**Items listed in a dataset**
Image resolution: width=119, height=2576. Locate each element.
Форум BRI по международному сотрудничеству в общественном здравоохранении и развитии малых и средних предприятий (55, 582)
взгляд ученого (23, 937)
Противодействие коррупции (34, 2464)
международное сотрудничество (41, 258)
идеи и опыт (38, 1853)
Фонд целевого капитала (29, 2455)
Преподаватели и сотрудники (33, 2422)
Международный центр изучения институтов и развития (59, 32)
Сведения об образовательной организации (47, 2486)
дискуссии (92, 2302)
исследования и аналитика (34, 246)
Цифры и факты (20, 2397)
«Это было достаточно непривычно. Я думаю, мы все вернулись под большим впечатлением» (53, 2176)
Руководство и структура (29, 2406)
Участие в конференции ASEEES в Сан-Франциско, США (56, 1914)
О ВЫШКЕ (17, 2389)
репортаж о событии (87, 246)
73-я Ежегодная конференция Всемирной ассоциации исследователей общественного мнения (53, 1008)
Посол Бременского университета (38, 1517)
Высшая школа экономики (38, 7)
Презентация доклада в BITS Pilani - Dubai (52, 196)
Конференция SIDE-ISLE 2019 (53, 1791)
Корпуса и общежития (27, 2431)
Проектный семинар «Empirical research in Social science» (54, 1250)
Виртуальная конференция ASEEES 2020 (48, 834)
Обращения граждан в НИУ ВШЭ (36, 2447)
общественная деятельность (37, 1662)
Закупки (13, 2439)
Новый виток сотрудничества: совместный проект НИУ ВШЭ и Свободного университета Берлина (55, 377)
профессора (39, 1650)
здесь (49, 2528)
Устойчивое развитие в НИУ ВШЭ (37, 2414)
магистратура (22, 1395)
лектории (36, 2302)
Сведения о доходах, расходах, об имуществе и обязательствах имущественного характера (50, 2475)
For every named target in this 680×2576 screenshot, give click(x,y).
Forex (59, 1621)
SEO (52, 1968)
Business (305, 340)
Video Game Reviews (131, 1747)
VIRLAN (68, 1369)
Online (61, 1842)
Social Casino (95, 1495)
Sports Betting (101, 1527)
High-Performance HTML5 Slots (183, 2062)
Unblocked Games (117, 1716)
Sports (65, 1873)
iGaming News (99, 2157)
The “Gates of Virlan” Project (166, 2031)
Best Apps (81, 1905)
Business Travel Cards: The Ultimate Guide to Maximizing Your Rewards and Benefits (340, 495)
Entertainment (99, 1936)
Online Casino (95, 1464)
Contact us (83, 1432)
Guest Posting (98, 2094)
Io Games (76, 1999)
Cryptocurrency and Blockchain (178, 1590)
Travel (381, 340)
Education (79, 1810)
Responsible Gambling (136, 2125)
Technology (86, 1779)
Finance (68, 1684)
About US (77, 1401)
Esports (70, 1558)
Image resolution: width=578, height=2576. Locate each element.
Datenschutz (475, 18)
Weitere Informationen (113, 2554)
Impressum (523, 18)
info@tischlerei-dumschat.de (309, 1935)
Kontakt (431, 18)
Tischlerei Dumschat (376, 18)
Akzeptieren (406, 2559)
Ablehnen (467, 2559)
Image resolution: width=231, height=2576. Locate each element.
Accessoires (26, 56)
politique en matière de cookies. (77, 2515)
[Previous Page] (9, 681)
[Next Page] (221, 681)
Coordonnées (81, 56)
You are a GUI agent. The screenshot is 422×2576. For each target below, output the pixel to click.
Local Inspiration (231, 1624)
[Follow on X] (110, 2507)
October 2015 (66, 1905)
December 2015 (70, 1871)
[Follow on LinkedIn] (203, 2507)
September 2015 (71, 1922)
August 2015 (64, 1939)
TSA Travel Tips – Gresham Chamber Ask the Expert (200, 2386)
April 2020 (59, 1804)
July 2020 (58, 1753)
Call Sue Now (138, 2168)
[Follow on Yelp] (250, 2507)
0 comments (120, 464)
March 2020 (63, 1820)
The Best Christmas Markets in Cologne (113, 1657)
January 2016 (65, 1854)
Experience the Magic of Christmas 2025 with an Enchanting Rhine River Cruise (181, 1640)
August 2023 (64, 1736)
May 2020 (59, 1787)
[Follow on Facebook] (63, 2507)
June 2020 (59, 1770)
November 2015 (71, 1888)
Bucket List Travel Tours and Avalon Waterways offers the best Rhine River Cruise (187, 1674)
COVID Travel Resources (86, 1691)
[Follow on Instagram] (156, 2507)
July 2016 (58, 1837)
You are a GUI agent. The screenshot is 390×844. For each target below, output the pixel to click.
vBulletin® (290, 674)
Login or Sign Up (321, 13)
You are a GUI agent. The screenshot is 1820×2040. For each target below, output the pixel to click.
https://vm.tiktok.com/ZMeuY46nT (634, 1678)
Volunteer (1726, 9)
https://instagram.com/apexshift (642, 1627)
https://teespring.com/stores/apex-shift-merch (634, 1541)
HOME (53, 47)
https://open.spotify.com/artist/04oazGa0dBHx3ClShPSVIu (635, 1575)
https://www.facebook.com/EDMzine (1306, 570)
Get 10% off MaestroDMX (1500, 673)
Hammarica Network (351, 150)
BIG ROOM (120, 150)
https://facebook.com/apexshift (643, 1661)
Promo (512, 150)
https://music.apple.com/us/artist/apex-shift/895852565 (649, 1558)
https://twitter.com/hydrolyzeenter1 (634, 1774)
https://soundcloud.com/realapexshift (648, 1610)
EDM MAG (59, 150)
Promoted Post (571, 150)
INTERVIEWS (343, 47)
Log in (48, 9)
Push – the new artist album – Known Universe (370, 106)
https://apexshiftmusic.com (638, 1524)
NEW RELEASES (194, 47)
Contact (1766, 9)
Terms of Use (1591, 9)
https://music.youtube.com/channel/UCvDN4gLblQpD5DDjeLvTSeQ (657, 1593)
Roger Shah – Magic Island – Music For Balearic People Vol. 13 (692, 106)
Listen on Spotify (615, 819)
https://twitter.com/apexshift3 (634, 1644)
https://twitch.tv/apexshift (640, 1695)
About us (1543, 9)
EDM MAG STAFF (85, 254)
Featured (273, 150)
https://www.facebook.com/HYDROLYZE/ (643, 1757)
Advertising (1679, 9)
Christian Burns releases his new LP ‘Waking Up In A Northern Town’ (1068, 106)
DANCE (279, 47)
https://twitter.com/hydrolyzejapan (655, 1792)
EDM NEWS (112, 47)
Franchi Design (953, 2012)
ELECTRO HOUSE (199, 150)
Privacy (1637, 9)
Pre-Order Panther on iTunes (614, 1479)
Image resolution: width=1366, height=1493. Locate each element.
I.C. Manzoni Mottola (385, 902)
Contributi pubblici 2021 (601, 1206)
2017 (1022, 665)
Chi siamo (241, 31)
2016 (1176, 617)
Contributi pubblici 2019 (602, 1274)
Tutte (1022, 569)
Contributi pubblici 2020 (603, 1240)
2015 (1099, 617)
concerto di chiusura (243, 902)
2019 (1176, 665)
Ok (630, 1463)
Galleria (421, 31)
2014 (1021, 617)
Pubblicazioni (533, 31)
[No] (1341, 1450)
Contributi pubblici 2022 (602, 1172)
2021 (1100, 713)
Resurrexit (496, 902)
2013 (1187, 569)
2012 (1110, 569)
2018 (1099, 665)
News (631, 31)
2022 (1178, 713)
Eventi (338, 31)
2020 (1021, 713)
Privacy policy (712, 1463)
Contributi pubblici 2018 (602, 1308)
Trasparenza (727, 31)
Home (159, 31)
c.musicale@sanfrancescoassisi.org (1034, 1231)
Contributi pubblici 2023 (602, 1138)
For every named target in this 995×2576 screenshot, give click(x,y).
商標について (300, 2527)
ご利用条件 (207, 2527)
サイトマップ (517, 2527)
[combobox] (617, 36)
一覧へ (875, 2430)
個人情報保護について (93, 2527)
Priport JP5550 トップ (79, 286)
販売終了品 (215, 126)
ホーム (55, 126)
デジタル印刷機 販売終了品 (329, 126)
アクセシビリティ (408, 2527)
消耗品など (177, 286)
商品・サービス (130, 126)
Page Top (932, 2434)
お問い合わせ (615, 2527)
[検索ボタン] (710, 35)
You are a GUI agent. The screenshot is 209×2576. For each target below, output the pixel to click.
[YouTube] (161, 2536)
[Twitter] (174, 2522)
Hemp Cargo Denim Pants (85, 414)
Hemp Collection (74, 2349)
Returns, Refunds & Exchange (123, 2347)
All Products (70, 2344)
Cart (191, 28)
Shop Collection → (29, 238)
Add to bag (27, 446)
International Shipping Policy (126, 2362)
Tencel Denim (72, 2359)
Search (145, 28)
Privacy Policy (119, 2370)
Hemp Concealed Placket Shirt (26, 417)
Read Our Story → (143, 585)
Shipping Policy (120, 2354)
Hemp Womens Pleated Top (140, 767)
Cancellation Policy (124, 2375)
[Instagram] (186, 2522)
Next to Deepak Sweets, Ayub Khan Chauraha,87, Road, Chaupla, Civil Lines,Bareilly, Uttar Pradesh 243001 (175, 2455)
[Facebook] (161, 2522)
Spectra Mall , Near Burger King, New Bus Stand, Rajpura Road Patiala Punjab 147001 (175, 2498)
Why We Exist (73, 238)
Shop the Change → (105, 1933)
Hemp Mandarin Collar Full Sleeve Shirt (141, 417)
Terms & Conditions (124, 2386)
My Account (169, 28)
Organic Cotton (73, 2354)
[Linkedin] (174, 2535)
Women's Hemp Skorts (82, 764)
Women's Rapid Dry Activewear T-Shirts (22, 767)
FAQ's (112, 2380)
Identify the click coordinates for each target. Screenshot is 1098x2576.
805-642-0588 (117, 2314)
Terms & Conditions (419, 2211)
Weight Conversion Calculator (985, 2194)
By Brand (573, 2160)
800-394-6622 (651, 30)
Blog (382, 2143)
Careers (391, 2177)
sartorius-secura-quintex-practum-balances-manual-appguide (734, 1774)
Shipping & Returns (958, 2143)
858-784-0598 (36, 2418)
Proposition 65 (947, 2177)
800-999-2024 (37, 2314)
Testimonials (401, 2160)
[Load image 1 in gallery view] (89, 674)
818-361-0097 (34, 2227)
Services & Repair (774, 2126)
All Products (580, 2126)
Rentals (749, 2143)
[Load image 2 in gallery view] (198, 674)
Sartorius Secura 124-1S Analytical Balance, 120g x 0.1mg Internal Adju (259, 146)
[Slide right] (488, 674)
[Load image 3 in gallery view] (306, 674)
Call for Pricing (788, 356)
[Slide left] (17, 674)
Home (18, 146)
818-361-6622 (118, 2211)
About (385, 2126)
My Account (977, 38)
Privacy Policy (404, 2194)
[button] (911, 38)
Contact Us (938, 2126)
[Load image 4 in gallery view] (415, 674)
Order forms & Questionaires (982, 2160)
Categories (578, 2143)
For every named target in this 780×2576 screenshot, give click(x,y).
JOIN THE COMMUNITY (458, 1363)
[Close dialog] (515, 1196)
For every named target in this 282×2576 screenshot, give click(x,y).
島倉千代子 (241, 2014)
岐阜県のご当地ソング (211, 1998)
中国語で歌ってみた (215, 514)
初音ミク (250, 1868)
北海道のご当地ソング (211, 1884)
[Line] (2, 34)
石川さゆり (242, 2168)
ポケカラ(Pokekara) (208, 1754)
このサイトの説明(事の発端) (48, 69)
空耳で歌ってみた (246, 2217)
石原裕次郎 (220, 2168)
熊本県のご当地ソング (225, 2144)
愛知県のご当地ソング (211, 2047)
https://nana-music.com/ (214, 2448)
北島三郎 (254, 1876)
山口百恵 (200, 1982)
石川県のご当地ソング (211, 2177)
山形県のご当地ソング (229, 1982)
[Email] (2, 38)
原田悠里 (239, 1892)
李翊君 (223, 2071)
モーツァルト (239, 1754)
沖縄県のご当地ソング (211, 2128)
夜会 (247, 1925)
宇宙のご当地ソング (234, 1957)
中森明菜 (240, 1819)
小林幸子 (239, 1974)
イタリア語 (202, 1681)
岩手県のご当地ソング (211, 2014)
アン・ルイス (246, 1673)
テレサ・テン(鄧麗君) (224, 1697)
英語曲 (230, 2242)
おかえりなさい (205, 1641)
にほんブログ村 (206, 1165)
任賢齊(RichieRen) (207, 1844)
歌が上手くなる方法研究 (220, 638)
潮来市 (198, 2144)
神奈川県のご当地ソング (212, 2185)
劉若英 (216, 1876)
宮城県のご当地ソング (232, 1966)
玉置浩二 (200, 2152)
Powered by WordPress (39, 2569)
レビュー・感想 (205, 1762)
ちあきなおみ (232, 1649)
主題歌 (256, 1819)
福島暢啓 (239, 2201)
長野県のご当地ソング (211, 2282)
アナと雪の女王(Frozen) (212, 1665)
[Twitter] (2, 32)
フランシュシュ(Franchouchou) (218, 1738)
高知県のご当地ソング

**THE TASK**
For this exercise, repeat exactly the lines of the data above from the one with "iGaming News (99, 2157)" down to the one with "vBulletin® (290, 674)", both end lines included.

**PROBLEM SOLUTION**
iGaming News (99, 2157)
The “Gates of Virlan” Project (166, 2031)
Best Apps (81, 1905)
Business Travel Cards: The Ultimate Guide to Maximizing Your Rewards and Benefits (340, 495)
Entertainment (99, 1936)
Online Casino (95, 1464)
Contact us (83, 1432)
Guest Posting (98, 2094)
Io Games (76, 1999)
Cryptocurrency and Blockchain (178, 1590)
Travel (381, 340)
Education (79, 1810)
Responsible Gambling (136, 2125)
Technology (86, 1779)
Finance (68, 1684)
About US (77, 1401)
Esports (70, 1558)
Image resolution: width=578, height=2576. Locate each element.
Datenschutz (475, 18)
Weitere Informationen (113, 2554)
Impressum (523, 18)
info@tischlerei-dumschat.de (309, 1935)
Kontakt (431, 18)
Tischlerei Dumschat (376, 18)
Akzeptieren (406, 2559)
Ablehnen (467, 2559)
Image resolution: width=231, height=2576. Locate each element.
Accessoires (26, 56)
politique en matière de cookies. (77, 2515)
[Previous Page] (9, 681)
[Next Page] (221, 681)
Coordonnées (81, 56)
You are a GUI agent. The screenshot is 422×2576. For each target below, output the pixel to click.
Local Inspiration (231, 1624)
[Follow on X] (110, 2507)
October 2015 (66, 1905)
December 2015 (70, 1871)
[Follow on LinkedIn] (203, 2507)
September 2015 (71, 1922)
August 2015 (64, 1939)
TSA Travel Tips – Gresham Chamber Ask the Expert (200, 2386)
April 2020 (59, 1804)
July 2020 (58, 1753)
Call Sue Now (138, 2168)
[Follow on Yelp] (250, 2507)
0 comments (120, 464)
March 2020 (63, 1820)
The Best Christmas Markets in Cologne (113, 1657)
January 2016 (65, 1854)
Experience the Magic of Christmas 2025 with an Enchanting Rhine River Cruise (181, 1640)
August 2023 (64, 1736)
May 2020 (59, 1787)
[Follow on Facebook] (63, 2507)
June 2020 (59, 1770)
November 2015 (71, 1888)
Bucket List Travel Tours and Avalon Waterways offers the best Rhine River Cruise (187, 1674)
COVID Travel Resources (86, 1691)
[Follow on Instagram] (156, 2507)
July 2016 (58, 1837)
You are a GUI agent. The screenshot is 390×844. For each target below, output the pixel to click.
vBulletin® (290, 674)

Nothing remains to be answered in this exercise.